What level of sport was/is your goal with your dog? For fun? Casual competition? Specific titles? Nationals/worlds?

Just thought it might be an interesting conversation.


----------



## CptJack (Jun 3, 2012)

I'm pretty into sports now - more than I thought I would be - but I only go so far as casual competition and maybe a title or two down the road. I would be pretty sad if I ended up with a Next Dog, years and years down the road, that absolutely could not do agility on any level and have fun doing it. I'd miss it in MY life. A lot of my thoughts about Next Dog way down the line (and it is WAY down the line) my breed choices gravitate toward dogs who do well with agility and veer away from breeds I would have once had on 'the list' but aren't quite as biddable or drivey (or are just huge). 

I might take on a very specific small BC if one came my way and it was a personality I enjoyed and fell in love with. But Most BC personalities don't work for me/with me. I have no interest in Aussies at all. I already liked shelties, corgis and paps, and those happen to be the best agility dogs 'on my list', so those moved to the top. But dogs I didn't like weren't put on the list for sports ability. Having a pet that I enjoy living with his still my top priority.


----------



## elrohwen (Nov 10, 2011)

When I picked my breed I only had passing interest in sports. I wanted to dabble and try new things, but I didn't have much interest in competing. Even now, I'm slightly more serious, but I'm not particularly competitive and don't care much about the competition part. I do feel pressure because he might be bred and I hoped to have performance titles first. If it wasn't for the breeding thing I wouldn't care that much about titles or the timeline for when we get titles.

My breed is known to be ok in sports, but not the top pick.

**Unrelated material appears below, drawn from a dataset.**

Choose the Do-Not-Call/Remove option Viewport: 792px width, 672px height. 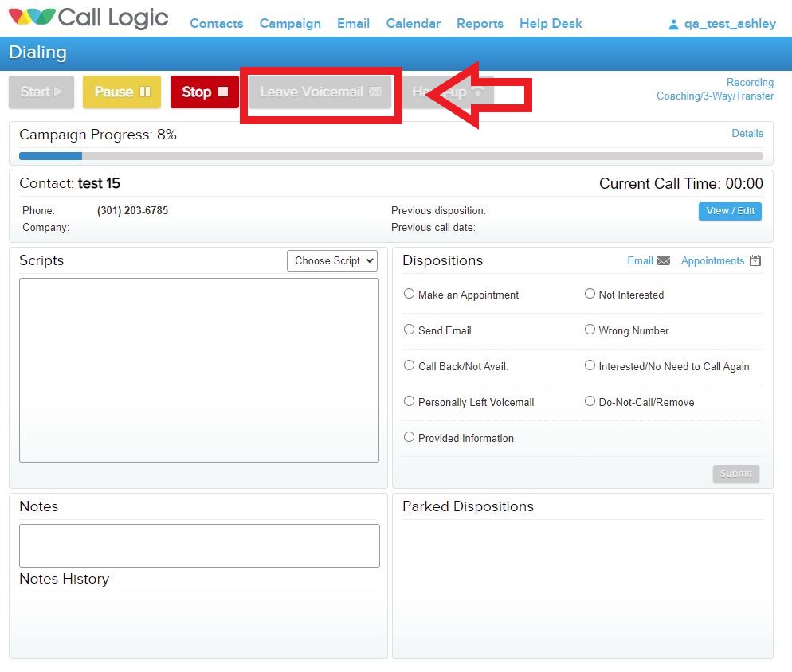[590, 401]

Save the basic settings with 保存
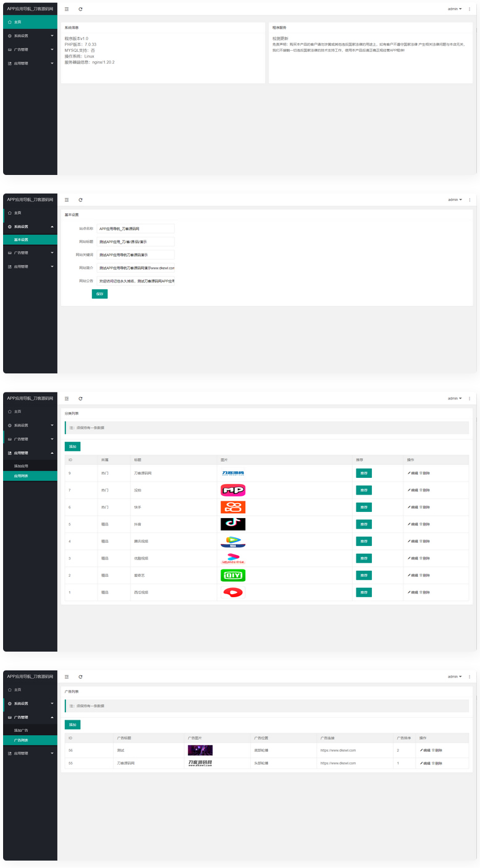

They are fairly biddable, athletic, and like to do things with their people, and those are the main requirements for sports. In general, those are the types of breeds I'm interested in whether I wanted to do sports or not, so any breed that I would like as a companion would be a passable sport breed. I'm not interested in breeds that are independent or low energy. I also wouldn't get a breed just because it was good at sports if I didn't think I would enjoy it as a pet and companion.

Lots of dogs in my breed don't have performance titles, and there aren't many breeders focusing on sports performance. I might look harder for a performance line for my next dog, but I don't want to limit myself too much just based on titles. If I switch to another breed, like Aussies, who do tend to have a lot of performance titles, I would look for a breeder who was breeding for performance. I don't need the craziest highest drive dog, but looking at breeders focusing on performance would help narrow the search.


----------



## SDRRanger (May 2, 2013)

When I was looking for a dog I knew I'd like to do some sort of sports with him (I come from a horse training/showing background). I wanted one that would do something, but preferred agility to be one. 

Ranger was listed as smart, biddable, and he fit into the categories that were our "hard lines" (good with other dogs and cats, etc). My goal is just local competition (which I have now found can be up to and including National....eep), but in general as long as Ranger is having fun we will keep going. 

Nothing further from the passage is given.